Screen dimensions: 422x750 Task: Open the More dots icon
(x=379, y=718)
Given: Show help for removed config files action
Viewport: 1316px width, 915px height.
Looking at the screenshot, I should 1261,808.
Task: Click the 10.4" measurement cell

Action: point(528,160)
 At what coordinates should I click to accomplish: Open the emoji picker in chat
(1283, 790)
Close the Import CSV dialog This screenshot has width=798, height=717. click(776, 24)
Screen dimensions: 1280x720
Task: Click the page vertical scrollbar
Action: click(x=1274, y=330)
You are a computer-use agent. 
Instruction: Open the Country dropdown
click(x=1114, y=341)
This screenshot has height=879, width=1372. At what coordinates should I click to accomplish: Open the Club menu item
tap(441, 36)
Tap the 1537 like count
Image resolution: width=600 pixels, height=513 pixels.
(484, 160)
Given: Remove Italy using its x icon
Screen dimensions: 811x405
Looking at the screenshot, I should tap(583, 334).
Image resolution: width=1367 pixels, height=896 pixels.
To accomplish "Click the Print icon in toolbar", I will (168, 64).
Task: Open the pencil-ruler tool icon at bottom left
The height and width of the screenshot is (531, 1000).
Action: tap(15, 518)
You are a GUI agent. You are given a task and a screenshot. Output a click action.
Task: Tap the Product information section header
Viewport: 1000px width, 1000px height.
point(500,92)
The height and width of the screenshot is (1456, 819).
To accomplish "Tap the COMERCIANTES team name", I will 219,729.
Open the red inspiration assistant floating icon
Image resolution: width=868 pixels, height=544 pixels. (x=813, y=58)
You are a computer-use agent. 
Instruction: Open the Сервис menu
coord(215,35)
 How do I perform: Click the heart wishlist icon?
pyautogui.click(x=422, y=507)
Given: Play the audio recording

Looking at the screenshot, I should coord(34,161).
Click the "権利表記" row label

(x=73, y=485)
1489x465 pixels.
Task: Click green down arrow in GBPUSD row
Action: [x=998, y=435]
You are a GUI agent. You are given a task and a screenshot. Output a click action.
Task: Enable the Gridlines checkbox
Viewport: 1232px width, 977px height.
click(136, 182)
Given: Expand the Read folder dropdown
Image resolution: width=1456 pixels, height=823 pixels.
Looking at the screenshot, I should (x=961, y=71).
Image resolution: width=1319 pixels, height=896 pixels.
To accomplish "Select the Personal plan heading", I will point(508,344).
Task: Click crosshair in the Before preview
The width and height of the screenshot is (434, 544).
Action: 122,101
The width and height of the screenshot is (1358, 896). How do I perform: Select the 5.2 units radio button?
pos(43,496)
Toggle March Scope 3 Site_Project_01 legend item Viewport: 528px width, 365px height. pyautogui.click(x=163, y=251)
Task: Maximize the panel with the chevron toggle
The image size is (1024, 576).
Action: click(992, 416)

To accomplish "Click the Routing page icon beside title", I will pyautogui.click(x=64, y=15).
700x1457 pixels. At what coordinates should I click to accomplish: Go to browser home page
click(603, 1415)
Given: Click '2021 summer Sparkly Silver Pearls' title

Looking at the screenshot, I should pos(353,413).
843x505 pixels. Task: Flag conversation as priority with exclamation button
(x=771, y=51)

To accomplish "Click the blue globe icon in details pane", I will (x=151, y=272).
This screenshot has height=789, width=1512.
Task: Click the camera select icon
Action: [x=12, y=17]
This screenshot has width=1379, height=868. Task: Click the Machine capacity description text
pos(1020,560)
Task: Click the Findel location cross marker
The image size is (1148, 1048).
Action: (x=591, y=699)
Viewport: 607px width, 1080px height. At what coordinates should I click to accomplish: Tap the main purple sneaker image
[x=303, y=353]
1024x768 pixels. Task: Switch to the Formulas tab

————

> **What to do**: From the records above, quote only the lines running from the line with "Instruction: Open the Country dropdown" to the line with "The height and width of the screenshot is (1456, 819).", both lines included.

> **Response for this exercise**:
Instruction: Open the Country dropdown
click(x=1114, y=341)
This screenshot has height=879, width=1372. At what coordinates should I click to accomplish: Open the Club menu item
tap(441, 36)
Tap the 1537 like count
Image resolution: width=600 pixels, height=513 pixels.
(484, 160)
Given: Remove Italy using its x icon
Screen dimensions: 811x405
Looking at the screenshot, I should tap(583, 334).
Image resolution: width=1367 pixels, height=896 pixels.
To accomplish "Click the Print icon in toolbar", I will (168, 64).
Task: Open the pencil-ruler tool icon at bottom left
The height and width of the screenshot is (531, 1000).
Action: tap(15, 518)
You are a GUI agent. You are given a task and a screenshot. Output a click action.
Task: Tap the Product information section header
Viewport: 1000px width, 1000px height.
point(500,92)
The height and width of the screenshot is (1456, 819).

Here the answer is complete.